Camino largas horas por innumerables rincones del espacio terrenal. He pisado baches, aceras, mugre, líquidos de distinto origen y hasta chicles. Ya mis pies están hinchados y palpitan como si se hubieran robado mi corazón y lo hubiesen cambiado de lugar. Tropiezo a ratos, cojeo otros, pierdo poco a poco la sensibilidad en mis muslos. Las caderas ya no están tan flexibles, cualquier exceso repercute, cualquier ángulo mayor al del andar se siente como si me tuvieran tomado de los pies y me estiraran fuertemente para lados opuestos. El pecho aprisionado contra sí mismo, los hombros a cada paso más encogidos y caídos. El cansancio se nota en los latidos, y por supuesto, en la respiración que se hace más complicada, más reiterada y menos profunda. De pronto, presto atención a este hecho, me concentro y siento un obstáculo. A medida que inspiro y expiro el aire, alcanzo a oir un suave silbido semejante al de la tetera de mi casa cuando hierve el agua.
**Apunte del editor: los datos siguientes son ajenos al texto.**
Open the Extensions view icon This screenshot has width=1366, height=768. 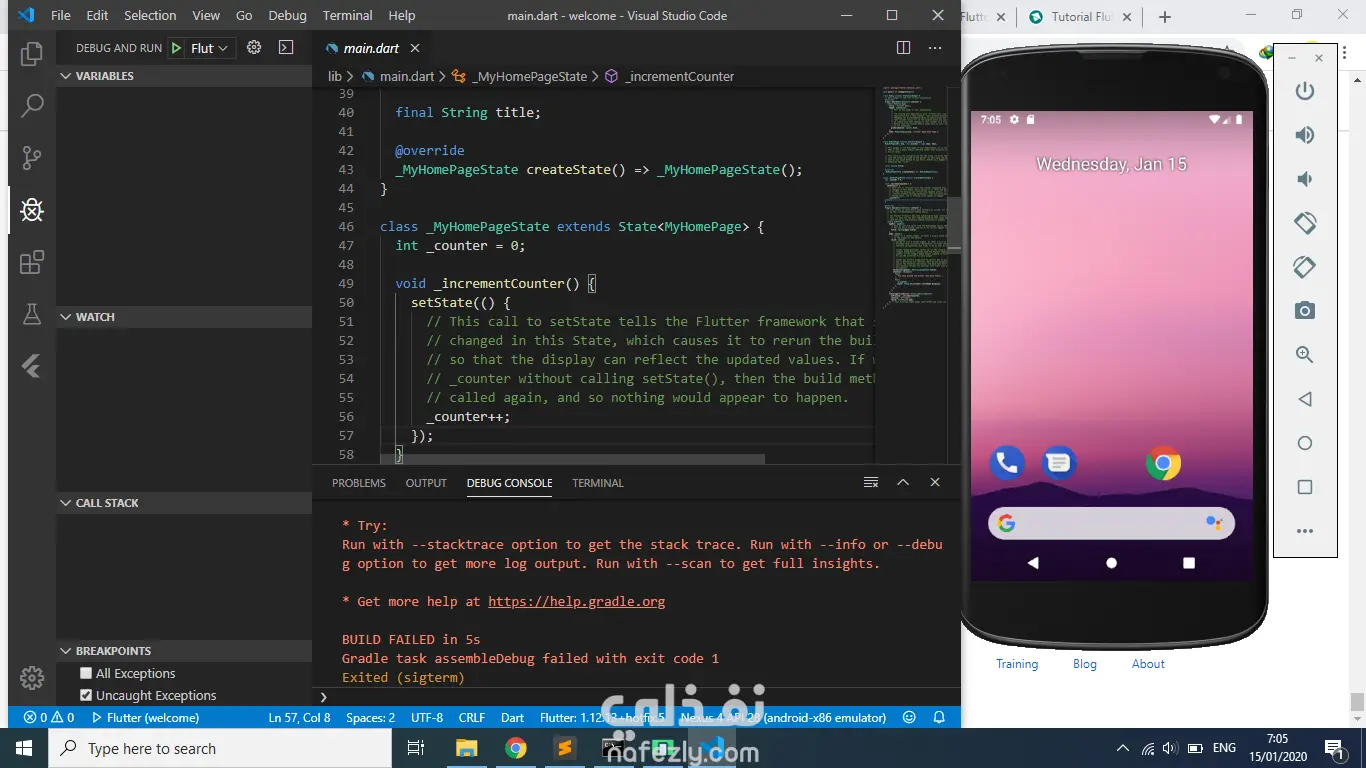(x=32, y=262)
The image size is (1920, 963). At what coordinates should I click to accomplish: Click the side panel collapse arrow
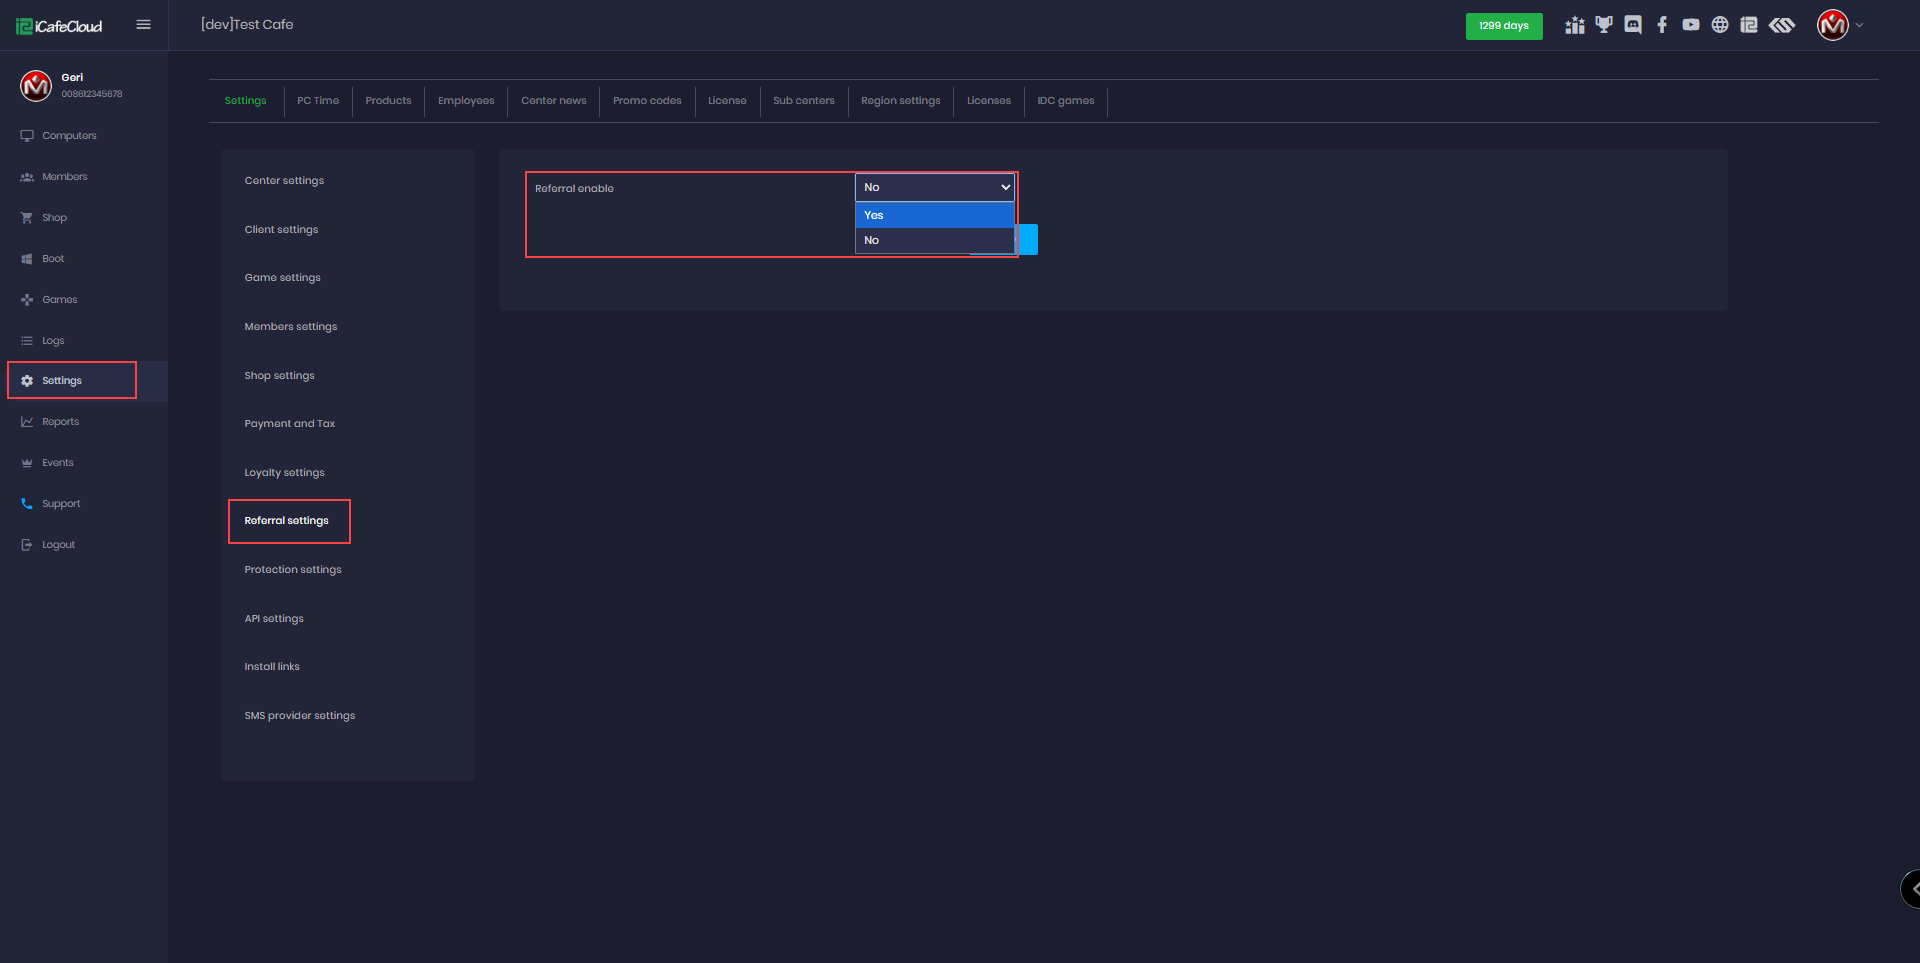tap(1912, 888)
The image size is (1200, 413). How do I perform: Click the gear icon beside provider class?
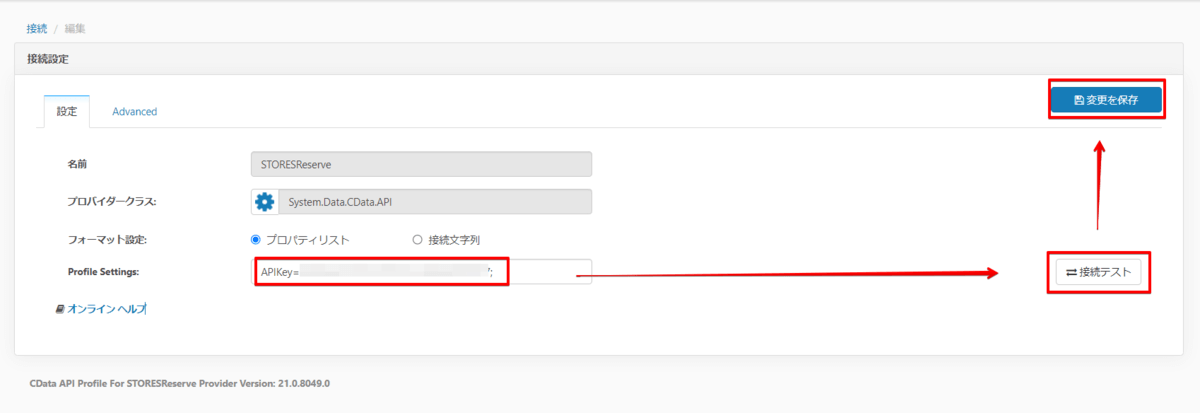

Sé que la dificultad se halla a la altura de las narinas, identifico el lado: derecho.
Inocentemente trato de expirar con fuerza a ver si con esto me deshago de la complicación, pero parece ser que me ha salido más cariñoso de lo presupuestado. No me quiere dejar.
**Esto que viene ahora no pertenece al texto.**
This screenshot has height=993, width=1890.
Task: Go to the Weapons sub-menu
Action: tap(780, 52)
En vista de las circunstancias, no me queda más que recurrir al más antiguo y ancestral de los recursos ante este tipo de situaciones adversas: el dedo. El dilema es cual dedo. Creo que el pulgar es demasiado grande, el meñique demasiado débil, el anular muy torpe, el medio poco sensible, así que por descarte, el dedo índice resulta ser el más equilibrado y por lo tanto, el elegido. Será el encargado de cumplir la misión que ha sido catalogada como secreta y de bajo perfil. Recordemos que nos encontramos en la vía pública y la encomienda requiere de prudencia y disimulo. Es por esto que se ha designado al miembro más veloz, astuto y entrenado íntegramente para realizar la prueba en tiempo récord. Además, el agotamiento aumenta a cada momento que pasa con una dificultad como ésta en un proceso básico que mantiene estable al organismo, esto es, la respiración.
Se inicia el evento. El primer paso es ubicar el lugar exacto en que se encuentra el indeseado para lo cual se requieren algunos segundos de tacto en el que además se podrá saber la magnitud de dicho impedimento respiratorio. Esa ha sido la primera incursión y ha resultado exitosa.
En vista de que se ha identificado al problema como crítico después del pimer viaje, me decido a bajar el rostro para hacer la misión menos llamativa y dar así unos segundos más para poder llevarla a cabo, pues además será necesaria gesticulación adicional poco común de manera de facilitar la gestión del enviado especial. Tal vez me llegue a poner turnio, todo a favor de la misión.
Se efectúa la segunda incursión y el optimismo nos invita a esperar que todo acabe felizmente. Se toma ubicación, se verifican coordenadas, se identifica el objetivo y... aahh! Un suspiro de placer surge desde mi más sincero pulmón, el obstáculo ha sido extraído y consiguientemente expulsado al azar a través de los aires luego de un excelente lanzamiento producido por la sacudida de nuestro héroe.
Qué alivio, hasta se me olvida el cansancio muscular con tan grato momento. Las vías respiratorias conducen el aire mejor que nunca y de a poco comienzo a sentirme mejor, más oxigenado. No podría haberme imaginado que por un moco, la vida podía llegar a verse más turbia y oscura.
Por lo menos, me he dado cuenta que estoy aprendiendo y sacando lecciones de cada experiencia que vivo. En este caso en particular he podido concluir que no debo menospreciar a quienes parecen ser diminutos y carecen de atención, porque pueden llegar a ser más grandes y pegajosos de lo que aparentan inicialmente. De hecho, uno los puede imaginar verdes y en realidad nos sorprenden al tener diversos colores como marrón, gris y hasta negro.
Otra lección: hay de todo en esta vida.